DOCUMENT SECTION START

There's one area where big-time money managers have been noticeably outperforming recently -- making it into the news in the most unusual ways.
Let's start with Apollo Management co-founder Josh Harris. He has a habit of collecting sports teams, such as the New Jersey Devils of the NHL and the Philadelphia 76ers of the
local YMCA league NBA. Helicopters ferrying Harris to and from the Devils' arena in Newark sometimes land on a soccer field nearby, according to Deadspin.
This week, one such landing took place before a youth soccer game, forcing the match to be canceled. It's tempting to admonish Harris over this, but really he taught these kids a valuable lesson. These boys are 12 and 13 years old, for Pele's sake. Time to stop playing with balls, especially the type that has never made a single American filthy rich. Start focusing on your P&L, kiddies, and maybe one day you, too, can land a chopper wherever you want.
There was the danger of some real trauma, however, if those kids had realized immediately who the helicopter was for. Harris's 76ers were 18-64 last season and are off to an 0-8 start so far this year. So there could've been a real panic that he was there to buy one of those soccer teams. So Josh, put that chopper to better use next time: hover over some playground courts and find a few recruits so those poor 76ers fans can regain some dignity.
To his credit, Harris did apologize and promised not to interfere with a game again. He also invited the teams and their families to be his guests at a Devils game. It never hurts to fill a few extra seats, and the Devils' arena has enough for a few hundred soccer teams.
Elsewhere, everyone's favorite silver fox in the hedge house, Bill Ackman, was also back in the news. The Pershing Square chieftain apparently was feeling peeved at Berkshire Hathaway's Charlie Munger for calling Ackman albatross Valeant Pharmaceuticals immoral because of the company's habit of jacking up the prices of its drugs. Ackman shot back that one of Berkshire's longtime investments, Coca-Cola, was immoral for giving the world a Coke belly.
Now, picking a fight with the beloved 91-year-old Munger is bound to win you about as many friends as having your chopper chaffeur-land before a youth soccer game, especially when it's at an event honoring Munger's even more-beloved boss, Warren Buffett, at the Museum of American Finance. (There must be some great exhibits at that museum. Docent: "On your right is the skeleton of Ben Graham, and then let's get on the elevator because you'll want to see floors 4 through 25, which are filled with the goodwill from the AOL-Time Warner merger. It's like a 22-floor steam room, so you might want to check your coats.")

DOCUMENT SECTION END
SUPPLIED MATERIAL START

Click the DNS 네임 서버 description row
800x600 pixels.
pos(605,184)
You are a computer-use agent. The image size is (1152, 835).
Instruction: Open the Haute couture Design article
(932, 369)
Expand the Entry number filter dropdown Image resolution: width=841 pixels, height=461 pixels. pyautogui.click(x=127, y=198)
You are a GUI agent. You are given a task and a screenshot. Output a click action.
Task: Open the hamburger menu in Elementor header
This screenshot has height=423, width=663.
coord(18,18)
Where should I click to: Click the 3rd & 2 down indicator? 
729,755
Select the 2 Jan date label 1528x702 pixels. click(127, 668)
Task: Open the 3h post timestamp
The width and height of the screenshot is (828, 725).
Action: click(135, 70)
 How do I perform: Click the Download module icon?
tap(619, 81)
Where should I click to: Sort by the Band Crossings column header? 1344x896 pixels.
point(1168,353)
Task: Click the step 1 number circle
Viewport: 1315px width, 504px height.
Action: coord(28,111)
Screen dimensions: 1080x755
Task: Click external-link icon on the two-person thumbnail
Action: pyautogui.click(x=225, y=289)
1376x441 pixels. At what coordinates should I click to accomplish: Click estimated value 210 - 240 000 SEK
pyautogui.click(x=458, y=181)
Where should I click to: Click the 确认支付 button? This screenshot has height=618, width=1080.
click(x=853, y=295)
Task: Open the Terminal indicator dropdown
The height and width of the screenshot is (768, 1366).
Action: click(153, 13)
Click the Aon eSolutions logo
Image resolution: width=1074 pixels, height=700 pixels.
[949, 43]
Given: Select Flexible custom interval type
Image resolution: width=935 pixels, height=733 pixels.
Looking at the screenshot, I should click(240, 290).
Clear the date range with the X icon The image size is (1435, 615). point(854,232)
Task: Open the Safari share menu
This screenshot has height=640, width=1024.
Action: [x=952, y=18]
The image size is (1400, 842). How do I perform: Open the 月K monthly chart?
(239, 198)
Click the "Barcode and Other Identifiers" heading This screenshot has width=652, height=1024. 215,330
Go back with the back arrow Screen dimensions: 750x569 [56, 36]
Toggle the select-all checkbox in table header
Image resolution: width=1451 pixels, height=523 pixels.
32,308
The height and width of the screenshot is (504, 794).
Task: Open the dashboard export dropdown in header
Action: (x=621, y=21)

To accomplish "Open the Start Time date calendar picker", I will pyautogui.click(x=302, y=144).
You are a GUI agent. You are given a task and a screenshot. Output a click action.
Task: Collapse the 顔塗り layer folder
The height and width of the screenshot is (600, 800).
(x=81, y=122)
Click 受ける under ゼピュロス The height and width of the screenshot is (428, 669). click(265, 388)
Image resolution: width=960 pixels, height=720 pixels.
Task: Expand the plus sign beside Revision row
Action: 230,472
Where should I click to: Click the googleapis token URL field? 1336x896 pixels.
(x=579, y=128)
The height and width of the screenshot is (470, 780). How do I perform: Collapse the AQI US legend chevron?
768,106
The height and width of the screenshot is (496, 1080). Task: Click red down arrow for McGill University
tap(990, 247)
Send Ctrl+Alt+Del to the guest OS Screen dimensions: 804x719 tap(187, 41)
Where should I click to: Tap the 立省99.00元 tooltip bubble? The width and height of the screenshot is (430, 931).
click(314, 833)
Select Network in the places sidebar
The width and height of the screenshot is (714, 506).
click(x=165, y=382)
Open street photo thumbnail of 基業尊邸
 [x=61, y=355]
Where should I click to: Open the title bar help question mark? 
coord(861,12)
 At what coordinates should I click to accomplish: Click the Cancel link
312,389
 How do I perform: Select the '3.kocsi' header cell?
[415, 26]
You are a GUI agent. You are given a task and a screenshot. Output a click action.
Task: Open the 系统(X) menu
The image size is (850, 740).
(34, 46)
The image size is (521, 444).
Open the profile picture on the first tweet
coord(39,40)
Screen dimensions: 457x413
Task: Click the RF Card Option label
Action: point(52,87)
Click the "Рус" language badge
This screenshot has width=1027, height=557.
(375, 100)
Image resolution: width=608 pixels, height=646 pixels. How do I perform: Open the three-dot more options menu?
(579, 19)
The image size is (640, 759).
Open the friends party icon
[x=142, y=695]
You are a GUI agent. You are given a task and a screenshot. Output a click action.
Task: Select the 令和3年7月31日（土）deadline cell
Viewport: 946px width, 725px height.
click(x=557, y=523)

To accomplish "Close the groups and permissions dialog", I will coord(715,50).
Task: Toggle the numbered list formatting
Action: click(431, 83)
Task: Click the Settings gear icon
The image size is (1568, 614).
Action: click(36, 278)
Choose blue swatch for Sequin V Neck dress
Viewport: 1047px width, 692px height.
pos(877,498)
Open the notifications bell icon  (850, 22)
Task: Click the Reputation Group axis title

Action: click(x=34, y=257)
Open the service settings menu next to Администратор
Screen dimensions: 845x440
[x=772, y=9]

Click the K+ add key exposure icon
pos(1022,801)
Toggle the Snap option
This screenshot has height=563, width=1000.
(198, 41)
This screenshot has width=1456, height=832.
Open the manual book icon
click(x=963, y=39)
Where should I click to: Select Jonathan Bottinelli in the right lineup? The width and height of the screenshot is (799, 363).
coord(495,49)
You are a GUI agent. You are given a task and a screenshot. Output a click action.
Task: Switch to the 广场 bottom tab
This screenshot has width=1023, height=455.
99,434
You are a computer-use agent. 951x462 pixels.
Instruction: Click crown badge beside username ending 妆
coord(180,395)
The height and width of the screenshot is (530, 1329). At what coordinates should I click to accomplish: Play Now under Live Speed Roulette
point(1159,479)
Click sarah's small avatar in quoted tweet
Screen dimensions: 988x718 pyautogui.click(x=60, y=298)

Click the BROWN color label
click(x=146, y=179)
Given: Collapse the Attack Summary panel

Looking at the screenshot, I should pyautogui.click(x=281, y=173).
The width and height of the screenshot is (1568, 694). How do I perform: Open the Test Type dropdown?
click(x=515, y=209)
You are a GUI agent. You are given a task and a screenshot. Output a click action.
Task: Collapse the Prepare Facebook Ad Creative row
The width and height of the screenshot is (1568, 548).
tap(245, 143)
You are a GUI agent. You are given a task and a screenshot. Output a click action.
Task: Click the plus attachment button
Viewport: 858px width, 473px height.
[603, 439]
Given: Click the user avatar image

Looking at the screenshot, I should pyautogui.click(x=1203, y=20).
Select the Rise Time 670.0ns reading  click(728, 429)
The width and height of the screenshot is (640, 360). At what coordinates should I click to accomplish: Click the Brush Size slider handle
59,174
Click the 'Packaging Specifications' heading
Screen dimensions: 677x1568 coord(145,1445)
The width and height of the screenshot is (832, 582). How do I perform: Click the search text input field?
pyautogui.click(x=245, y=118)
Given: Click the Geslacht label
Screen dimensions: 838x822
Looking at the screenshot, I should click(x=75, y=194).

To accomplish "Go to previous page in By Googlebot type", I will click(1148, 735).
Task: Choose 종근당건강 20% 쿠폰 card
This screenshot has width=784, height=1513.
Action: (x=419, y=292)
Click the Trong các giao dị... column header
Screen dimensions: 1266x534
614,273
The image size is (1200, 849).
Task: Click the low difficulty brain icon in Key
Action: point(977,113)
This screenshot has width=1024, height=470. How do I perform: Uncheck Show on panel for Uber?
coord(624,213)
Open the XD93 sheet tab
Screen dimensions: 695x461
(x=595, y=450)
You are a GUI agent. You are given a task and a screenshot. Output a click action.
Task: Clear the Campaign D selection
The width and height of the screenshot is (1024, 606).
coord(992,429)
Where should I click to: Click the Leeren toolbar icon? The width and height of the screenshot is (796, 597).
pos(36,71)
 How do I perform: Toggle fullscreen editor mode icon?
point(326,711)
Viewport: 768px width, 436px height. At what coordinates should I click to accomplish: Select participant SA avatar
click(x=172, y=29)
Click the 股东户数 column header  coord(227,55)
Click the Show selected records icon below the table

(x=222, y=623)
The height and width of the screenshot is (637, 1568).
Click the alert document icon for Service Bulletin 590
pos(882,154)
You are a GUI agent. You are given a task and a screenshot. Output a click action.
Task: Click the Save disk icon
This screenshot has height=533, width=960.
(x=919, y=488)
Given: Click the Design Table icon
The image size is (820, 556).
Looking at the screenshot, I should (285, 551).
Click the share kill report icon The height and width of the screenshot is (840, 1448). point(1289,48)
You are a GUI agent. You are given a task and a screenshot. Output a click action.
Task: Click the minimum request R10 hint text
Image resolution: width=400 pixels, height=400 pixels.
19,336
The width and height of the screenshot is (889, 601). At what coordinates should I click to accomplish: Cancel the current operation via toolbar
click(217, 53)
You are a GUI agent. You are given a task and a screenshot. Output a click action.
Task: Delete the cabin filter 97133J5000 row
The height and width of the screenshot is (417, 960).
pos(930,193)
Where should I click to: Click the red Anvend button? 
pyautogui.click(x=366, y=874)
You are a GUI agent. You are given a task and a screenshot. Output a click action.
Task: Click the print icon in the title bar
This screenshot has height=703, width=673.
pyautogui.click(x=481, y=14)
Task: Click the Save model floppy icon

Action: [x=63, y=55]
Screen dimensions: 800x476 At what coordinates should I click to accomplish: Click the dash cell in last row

SUPPLIED MATERIAL END

* **THE PROBLEM**
Can you write out, word for word, the part of the money-manager article from "Let's start with" to "wherever you want."?

* **RESPONSE AREA**
Let's start with Apollo Management co-founder Josh Harris. He has a habit of collecting sports teams, such as the New Jersey Devils of the NHL and the Philadelphia 76ers of the
local YMCA league NBA. Helicopters ferrying Harris to and from the Devils' arena in Newark sometimes land on a soccer field nearby, according to Deadspin.
This week, one such landing took place before a youth soccer game, forcing the match to be canceled. It's tempting to admonish Harris over this, but really he taught these kids a valuable lesson. These boys are 12 and 13 years old, for Pele's sake. Time to stop playing with balls, especially the type that has never made a single American filthy rich. Start focusing on your P&L, kiddies, and maybe one day you, too, can land a chopper wherever you want.